La coppia Moretti-Gaultier, una commedia per vip

Il regista presidente della giuria al Festival di Cannes e lo stilista sono agli antipodi in tutto, ma insieme catalizzano l’attenzione del gossip

La coppia Moretti-Gaultier,  una commedia per vip

Archiviata diplomaticamente la polemica femminista del gruppo La Barbe (nomen omen) suscitata dall’assenza di registi-donne in competizione («mai ci sogneremmo di fare scelte sessiste» è stata la serafica risposta della coppia Jacob-Frémaux); non presa in considerazione quella relativa a un «Festival di vecchi» (basta sfogliare il programma per rendersi conto che su 22 film in gara, 8 sono di quarantenni, cinque di cinquantenni, c’è un trentenne e un novantenne, tre settantenni e quattro sessantenni, e insomma non è un giardino d’infanzia, ma nemmeno un cronicario), così come l’esternazione morettiana, vecchia ormai di un mese e mezzo, sulla «troppa facilità» di un film come The Artist (e ironicamente gli organizzatori hanno scelto come madrina proprio quella Bérénice Bejo che di quel film pluripremiato agli Oscar era la protagonista), la vigilia della 65ª edizione del Festival offre solo due momenti di discussione.

Il primo, giudicato alto dai cinefili e noioso dai patiti del glamour, riguarda il plauso dei Cahiers du Cinéma, la Bibbia in materia filmica, di solito critico nei confronti delle selezioni canoensi. Il secondo, nemmeno preso in considerazione dagli amanti della settima arte, ma fonte di giubilo per i coloristi della carta stampata e per gli esegeti del gossip, riguarda la strana coppia rappresentata in giuria da Nanni Moretti e Jean-Paul Gaultier. Più o meno coetanei, i due sono agli antipodi in tutto, pur se hanno almeno un punto in comune. Nanni è un fan delle camicie a scacchi, Jean-Paul adora indossare il kilt. Secondo Nice-Matin, il presidente della giuria si è già insediato al Gray d’Albion e contempla la baia di Cannes dal terrazzo della sua suite di 180 metri quadrati, la stessa che durante il G20 venne occupata dal presidente cinese Hu Jintao. Si parla per lui comunque di un ritiro quasi monastico, e di uno spirito molto critico: «Spero di vedere film che non ho già visto cinquantamila volte» ha detto al direttore generale del Festival Thierry Frémaux...

Del suo giurato più cool, ovvero più modaiolo, invece non si sa ancora dove alloggerà, anche se la tendenza al lusso tipica del Fashion System fa puntare gli obiettivi dei fotografi sui grandi alberghi della Croisette: Martinez, Carlton, Majestic.

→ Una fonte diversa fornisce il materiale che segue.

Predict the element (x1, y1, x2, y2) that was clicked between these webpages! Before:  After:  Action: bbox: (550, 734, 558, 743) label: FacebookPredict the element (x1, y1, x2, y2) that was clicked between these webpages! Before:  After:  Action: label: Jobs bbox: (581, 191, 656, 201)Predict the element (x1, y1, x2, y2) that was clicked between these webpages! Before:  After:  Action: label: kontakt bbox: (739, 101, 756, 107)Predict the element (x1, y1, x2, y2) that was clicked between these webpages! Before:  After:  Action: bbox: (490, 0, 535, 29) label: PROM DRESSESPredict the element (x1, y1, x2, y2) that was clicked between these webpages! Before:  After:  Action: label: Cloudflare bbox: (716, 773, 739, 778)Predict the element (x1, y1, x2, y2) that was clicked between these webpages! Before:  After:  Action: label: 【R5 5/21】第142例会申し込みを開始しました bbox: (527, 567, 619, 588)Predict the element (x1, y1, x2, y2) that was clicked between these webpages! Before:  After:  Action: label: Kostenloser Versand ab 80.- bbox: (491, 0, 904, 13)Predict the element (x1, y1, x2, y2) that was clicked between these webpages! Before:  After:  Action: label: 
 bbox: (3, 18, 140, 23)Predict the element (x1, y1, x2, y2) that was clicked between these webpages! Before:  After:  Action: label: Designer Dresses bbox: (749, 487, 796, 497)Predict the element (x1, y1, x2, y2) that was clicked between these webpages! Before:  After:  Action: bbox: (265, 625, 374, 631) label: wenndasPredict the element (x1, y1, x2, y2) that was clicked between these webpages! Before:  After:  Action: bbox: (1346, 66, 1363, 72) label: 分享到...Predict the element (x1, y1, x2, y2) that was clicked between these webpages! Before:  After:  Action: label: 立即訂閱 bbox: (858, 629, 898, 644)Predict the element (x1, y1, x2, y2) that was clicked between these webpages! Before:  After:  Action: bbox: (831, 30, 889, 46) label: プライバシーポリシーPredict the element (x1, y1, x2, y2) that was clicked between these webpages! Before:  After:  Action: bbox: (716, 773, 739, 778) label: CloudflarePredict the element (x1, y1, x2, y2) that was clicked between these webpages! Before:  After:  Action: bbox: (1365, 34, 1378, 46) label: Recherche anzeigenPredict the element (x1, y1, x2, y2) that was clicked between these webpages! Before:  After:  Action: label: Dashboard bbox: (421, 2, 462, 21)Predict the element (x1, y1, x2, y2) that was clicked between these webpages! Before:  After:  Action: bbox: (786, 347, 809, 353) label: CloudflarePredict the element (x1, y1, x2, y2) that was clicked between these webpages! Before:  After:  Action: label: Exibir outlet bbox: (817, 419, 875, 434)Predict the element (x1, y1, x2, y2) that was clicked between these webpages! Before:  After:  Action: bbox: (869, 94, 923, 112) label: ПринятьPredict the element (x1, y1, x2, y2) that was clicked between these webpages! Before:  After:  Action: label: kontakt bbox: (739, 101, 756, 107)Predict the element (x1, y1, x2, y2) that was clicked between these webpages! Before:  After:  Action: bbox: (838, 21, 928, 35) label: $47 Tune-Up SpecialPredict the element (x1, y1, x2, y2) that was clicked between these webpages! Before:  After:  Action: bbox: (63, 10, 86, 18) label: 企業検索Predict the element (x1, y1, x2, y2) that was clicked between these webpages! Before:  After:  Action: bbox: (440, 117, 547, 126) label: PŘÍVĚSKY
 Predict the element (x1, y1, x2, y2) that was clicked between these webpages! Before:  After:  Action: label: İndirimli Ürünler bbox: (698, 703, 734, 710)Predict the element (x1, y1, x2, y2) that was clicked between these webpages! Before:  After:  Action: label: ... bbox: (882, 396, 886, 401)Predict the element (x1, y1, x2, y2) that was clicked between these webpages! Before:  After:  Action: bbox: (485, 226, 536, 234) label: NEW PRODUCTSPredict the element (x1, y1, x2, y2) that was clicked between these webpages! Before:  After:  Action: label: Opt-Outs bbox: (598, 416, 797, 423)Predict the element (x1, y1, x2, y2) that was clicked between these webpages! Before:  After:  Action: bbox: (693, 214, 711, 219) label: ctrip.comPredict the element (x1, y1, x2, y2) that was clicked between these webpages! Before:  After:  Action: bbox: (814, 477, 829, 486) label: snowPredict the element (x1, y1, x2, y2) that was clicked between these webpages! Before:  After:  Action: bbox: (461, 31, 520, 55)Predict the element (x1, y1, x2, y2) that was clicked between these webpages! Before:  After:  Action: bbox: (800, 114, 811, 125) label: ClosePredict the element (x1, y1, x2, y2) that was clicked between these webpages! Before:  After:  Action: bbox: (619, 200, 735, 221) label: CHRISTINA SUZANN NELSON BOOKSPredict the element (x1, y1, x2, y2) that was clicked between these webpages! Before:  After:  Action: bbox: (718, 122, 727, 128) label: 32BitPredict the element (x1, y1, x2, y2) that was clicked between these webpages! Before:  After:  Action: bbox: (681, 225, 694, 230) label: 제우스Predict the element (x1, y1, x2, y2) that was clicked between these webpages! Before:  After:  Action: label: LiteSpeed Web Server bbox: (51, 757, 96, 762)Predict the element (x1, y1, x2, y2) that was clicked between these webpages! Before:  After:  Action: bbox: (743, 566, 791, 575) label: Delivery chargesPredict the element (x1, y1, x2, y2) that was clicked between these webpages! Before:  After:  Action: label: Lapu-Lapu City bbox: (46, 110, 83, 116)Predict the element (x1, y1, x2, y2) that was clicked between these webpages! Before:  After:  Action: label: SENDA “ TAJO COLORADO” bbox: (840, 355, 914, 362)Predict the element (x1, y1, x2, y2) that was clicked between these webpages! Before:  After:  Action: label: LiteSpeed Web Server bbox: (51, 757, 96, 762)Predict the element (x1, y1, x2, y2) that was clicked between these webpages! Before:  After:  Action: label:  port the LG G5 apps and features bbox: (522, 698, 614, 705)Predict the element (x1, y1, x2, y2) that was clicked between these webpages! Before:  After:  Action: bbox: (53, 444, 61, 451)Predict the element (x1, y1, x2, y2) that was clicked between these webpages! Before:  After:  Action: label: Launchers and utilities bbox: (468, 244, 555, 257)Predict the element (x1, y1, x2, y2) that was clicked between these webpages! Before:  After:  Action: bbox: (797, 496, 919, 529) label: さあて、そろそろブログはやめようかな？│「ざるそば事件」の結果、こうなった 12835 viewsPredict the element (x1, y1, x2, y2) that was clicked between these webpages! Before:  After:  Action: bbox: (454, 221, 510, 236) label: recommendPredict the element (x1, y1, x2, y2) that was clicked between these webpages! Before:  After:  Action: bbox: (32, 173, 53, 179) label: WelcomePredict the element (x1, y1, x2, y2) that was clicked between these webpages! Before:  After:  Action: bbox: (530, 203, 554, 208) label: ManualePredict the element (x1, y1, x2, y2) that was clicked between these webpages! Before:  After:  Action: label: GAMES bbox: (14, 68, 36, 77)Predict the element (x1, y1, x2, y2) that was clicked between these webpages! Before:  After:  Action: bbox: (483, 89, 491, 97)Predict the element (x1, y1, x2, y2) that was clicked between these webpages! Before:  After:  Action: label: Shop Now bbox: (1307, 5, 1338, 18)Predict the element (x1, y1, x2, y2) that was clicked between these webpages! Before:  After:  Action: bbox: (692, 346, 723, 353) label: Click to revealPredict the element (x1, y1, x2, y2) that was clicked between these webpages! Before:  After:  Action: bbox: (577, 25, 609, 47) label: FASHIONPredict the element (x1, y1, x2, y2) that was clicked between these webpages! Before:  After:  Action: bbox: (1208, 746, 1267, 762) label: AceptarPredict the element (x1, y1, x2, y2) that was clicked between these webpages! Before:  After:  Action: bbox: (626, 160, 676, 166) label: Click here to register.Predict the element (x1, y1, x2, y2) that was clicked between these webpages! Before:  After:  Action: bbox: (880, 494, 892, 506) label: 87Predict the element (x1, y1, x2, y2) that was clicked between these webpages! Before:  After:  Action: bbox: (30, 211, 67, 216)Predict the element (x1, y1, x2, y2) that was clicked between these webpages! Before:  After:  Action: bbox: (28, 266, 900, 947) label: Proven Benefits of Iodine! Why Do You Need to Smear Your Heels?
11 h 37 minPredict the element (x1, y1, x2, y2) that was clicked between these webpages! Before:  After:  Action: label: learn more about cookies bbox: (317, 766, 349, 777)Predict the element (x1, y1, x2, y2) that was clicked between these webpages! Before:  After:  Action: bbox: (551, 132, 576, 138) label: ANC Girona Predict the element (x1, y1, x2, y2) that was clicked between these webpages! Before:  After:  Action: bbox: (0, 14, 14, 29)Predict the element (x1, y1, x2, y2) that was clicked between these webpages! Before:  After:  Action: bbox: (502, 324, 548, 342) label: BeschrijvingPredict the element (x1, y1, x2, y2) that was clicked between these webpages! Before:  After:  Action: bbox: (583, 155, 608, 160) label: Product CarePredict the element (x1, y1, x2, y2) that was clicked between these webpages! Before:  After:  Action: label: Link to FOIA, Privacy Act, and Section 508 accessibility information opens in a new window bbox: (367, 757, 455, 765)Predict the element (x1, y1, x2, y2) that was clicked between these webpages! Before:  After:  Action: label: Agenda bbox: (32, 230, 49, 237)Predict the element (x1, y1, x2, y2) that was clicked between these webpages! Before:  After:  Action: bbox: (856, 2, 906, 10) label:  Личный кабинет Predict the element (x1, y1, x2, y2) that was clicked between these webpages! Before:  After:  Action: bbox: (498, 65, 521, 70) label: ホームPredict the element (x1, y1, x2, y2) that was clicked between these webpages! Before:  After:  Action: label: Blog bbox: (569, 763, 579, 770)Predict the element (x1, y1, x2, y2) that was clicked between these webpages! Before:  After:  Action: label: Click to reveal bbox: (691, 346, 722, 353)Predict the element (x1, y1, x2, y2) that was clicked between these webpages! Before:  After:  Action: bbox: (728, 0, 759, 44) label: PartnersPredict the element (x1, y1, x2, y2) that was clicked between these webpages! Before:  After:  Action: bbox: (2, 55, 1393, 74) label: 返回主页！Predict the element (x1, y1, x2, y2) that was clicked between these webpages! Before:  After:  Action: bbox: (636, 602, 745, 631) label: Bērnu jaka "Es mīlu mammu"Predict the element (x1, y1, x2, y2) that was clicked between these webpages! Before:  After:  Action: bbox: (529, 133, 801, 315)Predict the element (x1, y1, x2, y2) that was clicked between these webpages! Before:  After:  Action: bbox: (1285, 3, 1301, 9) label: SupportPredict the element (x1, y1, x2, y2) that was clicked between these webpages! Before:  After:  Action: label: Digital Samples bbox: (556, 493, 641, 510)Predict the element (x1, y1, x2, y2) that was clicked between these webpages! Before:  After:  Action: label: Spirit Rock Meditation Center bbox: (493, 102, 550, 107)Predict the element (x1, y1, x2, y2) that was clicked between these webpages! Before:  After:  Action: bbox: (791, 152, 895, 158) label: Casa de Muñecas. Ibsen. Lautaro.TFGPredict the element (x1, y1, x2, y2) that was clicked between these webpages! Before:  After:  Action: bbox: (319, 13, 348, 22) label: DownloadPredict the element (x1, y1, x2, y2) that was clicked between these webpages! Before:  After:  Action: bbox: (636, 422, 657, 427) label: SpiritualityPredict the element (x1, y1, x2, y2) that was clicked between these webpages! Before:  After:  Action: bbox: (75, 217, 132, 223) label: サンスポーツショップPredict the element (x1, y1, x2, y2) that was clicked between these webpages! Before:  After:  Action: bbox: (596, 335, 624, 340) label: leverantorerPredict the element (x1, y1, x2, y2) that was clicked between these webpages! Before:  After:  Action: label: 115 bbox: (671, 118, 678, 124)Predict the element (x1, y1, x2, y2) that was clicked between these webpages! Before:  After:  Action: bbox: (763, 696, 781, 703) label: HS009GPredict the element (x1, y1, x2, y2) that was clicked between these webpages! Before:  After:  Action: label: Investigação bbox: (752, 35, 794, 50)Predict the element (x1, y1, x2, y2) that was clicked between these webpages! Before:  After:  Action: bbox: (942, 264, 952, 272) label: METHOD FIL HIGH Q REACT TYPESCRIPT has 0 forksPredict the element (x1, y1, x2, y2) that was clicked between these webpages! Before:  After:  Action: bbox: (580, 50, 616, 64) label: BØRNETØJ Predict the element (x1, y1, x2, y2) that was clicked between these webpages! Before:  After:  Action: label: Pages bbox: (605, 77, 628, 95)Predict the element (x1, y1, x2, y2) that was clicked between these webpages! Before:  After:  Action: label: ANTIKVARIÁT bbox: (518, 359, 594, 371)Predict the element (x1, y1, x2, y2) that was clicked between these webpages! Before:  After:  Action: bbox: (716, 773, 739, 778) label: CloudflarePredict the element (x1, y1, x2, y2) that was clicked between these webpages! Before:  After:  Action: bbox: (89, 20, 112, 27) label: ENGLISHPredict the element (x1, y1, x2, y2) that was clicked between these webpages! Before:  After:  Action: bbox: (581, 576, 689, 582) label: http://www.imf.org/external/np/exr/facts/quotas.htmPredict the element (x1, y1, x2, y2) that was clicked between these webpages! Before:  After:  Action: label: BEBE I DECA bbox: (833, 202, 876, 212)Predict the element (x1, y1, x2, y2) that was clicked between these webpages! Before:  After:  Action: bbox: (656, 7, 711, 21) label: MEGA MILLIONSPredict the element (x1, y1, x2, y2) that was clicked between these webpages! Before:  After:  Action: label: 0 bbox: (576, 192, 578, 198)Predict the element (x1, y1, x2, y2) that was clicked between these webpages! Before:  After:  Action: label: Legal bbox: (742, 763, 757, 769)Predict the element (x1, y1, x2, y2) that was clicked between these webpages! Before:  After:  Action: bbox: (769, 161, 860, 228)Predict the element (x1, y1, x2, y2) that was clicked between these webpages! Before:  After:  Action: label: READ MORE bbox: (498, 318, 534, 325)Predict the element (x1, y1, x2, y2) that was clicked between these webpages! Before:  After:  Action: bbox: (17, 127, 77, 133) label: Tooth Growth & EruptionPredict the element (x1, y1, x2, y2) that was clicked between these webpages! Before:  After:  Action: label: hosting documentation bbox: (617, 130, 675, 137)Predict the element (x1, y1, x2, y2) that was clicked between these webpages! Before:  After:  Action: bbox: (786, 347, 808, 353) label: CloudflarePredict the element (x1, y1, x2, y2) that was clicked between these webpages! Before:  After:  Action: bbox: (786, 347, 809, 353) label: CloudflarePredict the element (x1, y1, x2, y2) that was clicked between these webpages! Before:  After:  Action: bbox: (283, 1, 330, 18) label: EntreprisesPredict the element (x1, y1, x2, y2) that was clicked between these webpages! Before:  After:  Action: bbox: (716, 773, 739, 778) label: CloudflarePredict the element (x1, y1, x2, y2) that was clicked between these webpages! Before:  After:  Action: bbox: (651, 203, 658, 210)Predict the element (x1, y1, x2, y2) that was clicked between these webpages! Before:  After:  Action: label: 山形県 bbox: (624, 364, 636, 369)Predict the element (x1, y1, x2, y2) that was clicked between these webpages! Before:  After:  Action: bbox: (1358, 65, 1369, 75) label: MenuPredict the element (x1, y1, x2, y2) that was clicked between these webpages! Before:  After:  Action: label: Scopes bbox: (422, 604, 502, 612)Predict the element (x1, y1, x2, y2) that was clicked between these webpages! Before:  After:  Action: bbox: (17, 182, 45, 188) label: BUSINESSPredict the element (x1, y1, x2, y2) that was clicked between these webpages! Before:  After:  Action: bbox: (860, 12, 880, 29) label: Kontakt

Nonostante il look eccentrico e la somiglianza con Stan Laurel, l’altra metà del cielo di Oliver Hardy, Gaultier non è uno digiuno di cinema: sono suoi i costumi di molti film di Almodóvar, ha lavorato per Peter Greenaway (La cuoca, il ladro, sua moglie e il suo amante) e per Luc Besson (Il quinto elemento), è stato il costumista di Madonna.

Nel giorno d’apertura del Festival, tutta Cannes si è ritrovata sotto il sorriso e l’immagine di Marilyn Monroe, troneggiante in versione grande schermo in cima al Palais des Festivals. È una foto di Otto L. Bettmann scattata durante le riprese di A qualcuno piace caldo (lei che soffia sull’unica candelina di una torta), il film che le fece vincere il Golden Globe come migliore attrice nel 1960. Curiosamente, Marilyn a Cannes non mise mai piede, nonostante fra i registi con cui lavorò figurassero nomi come Howard Hawks, Fritz Lang, Otto Preminger, John Huston, George Kukor, Billy Wilder, professionisti che la dicono lunga su un talento d’attrice troppo spesso misconosciuto a petto, è proprio il caso di dire, della generosità del suo fisico. Per meglio ricordarla, le edizioni Tana hanno appena pubblicato Marilyn Monroe de A à Z, 200 foto, oltre 400 pagine, che campeggia in tutte le librerie cittadine.

Al di fuori della competizione, c’è grande attesa oggi per i due documentari, quello su Roman Polanski e quello su Woody Allen. Girato da un americano il primo, da un francese il secondo, offrono uno sguardo incrociato su due artisti diversissimi ma egualmente straordinari. Per aspettare il documentario di Bernard-Henry Lévy, bisognerà invece aspettare il penultimo giorno del Festival.

Pomposamente intitolato Il giuramento di Tobruk, racconta la «sua» guerra di Libia. Quella voluta da un curioso tandem rappresentato appunto dal Tartarino di Saint-Gérmain des Prés e da un Sarkozy gendarme della libertà in stile Louis de Funès. Dio li fa e poi li accoppia.